For example, let the quadrant AB in the following figure represent the path of the crank, and the line AO that of the piston. Let OF be the position reached by the crank. AOF is the angle formed by the crank with line of centers, and supposed to be 60°. FE normal to AO is the sine of this angle, and AE the versed sine. The latter is the distance traveled by the piston from the point A, and is .5, the length of the crank being 1.
Secondly, we ascertain how far the piston must advance for every degree or minute or second of the revolution of the crank in its quadrant by merely subtracting from its versed sine that of the preceding one. Thus the versed sine of 60° being .5, and that of 59° being .4849619251, the difference .0150380749 is the motion of the piston, or its mean velocity while the crank is traversing the 60th degree of its revolution.

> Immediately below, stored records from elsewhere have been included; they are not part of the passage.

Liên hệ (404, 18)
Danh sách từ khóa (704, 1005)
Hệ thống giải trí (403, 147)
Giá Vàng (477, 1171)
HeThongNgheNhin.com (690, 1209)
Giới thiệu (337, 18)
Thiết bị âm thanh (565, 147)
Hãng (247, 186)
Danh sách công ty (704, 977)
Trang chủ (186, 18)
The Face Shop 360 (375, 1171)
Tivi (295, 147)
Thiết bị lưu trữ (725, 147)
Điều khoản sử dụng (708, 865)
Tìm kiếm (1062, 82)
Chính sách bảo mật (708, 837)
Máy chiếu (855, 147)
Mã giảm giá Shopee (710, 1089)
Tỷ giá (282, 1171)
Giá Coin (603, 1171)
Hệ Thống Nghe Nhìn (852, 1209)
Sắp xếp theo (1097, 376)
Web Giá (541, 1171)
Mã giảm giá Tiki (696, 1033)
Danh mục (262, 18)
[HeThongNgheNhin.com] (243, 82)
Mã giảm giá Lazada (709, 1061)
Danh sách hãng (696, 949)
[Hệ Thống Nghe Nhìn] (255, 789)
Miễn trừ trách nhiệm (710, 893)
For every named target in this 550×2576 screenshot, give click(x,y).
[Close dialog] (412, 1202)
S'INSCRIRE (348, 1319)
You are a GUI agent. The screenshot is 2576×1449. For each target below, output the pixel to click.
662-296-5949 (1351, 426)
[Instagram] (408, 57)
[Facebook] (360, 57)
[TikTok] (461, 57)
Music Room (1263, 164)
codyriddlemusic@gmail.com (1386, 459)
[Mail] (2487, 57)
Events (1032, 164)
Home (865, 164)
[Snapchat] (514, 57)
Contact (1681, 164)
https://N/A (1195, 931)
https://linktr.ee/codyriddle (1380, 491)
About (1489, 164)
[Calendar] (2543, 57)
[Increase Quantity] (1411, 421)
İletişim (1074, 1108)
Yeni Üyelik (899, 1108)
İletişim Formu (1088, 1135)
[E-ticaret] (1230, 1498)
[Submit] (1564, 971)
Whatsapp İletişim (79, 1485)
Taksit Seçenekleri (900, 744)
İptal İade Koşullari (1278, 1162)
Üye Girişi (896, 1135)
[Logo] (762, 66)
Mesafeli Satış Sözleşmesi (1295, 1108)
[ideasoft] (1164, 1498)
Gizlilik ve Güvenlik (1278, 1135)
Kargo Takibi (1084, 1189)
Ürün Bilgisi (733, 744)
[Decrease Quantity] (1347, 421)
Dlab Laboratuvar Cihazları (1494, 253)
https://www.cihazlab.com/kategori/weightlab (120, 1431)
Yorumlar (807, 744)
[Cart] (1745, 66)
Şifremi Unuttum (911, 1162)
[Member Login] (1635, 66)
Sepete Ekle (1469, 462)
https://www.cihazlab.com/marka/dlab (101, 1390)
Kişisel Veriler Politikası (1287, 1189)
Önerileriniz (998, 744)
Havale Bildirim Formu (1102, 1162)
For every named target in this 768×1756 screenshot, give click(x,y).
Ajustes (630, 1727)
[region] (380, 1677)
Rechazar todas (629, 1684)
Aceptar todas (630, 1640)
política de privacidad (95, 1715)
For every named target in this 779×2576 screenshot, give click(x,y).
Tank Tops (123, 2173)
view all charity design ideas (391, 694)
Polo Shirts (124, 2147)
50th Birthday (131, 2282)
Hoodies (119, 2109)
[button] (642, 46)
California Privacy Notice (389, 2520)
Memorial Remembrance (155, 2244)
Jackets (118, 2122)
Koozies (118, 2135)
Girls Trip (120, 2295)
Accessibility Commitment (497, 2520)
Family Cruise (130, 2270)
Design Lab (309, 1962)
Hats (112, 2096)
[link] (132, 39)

Thirdly, we want to know the rate at which the motion of the piston is accelerated during any interval.
This acceleration is found by subtracting from the motion during each interval that during the preceding one. For example, the motion of the piston during the 60th degree being, as already seen, .0150380749, and that during the 59th degree being .0148811893, the difference between them, .0001568856, is the acceleration or amount of motion added during the 60th degree.
By this simple process we find the acceleration of the piston during the first degree of the revolution of the crank to be .0003046096, and that during the 90th degree to be .0000053161. But this latter is the amount by which the acceleration was reduced during the preceding degree. Therefore at the end of this degree the acceleration has ceased entirely.
Now, by erecting on the center line AC, at the end of each degree, ordinates which are extensions of the sine of the angle, and the lengths of which represent the acceleration during that degree we find that these all terminate on the diagonal line CO. Thus, when the crank has reached the 60th degree, and the piston has advanced half the distance to the mid-stroke or to E, Fig. 32, the acceleration during the 60th degree has been .0001523049, or one half of that during the first degree.
But how do we know the amount of the accelerating force exerted by the crank at the beginning of the stroke? This question is answered as follows:
We find that for the first three degrees the accelerating force is, for the purpose of our computations, constant, the diminution not appearing until we have passed the sixth place of decimals.
Let us now suppose the crank 1 foot in length to make 1 revolution per minute, so moving through 6° of arc in 1 second. At this uniform rate of acceleration the piston would be moved in 1 second the versed sine of 1° .0001523048 × 6² = .0054829728 of a foot.
A falling body uniformly accelerated by a force equal to its own weight moves in 1 second 16.083 feet. Therefore this uniform stress on the crank is .0054829728 16.083 = .000341, which is the well-established coefficient of centrifugal force—the centrifugal force of one pound making one revolution per minute in a circle of one foot radius.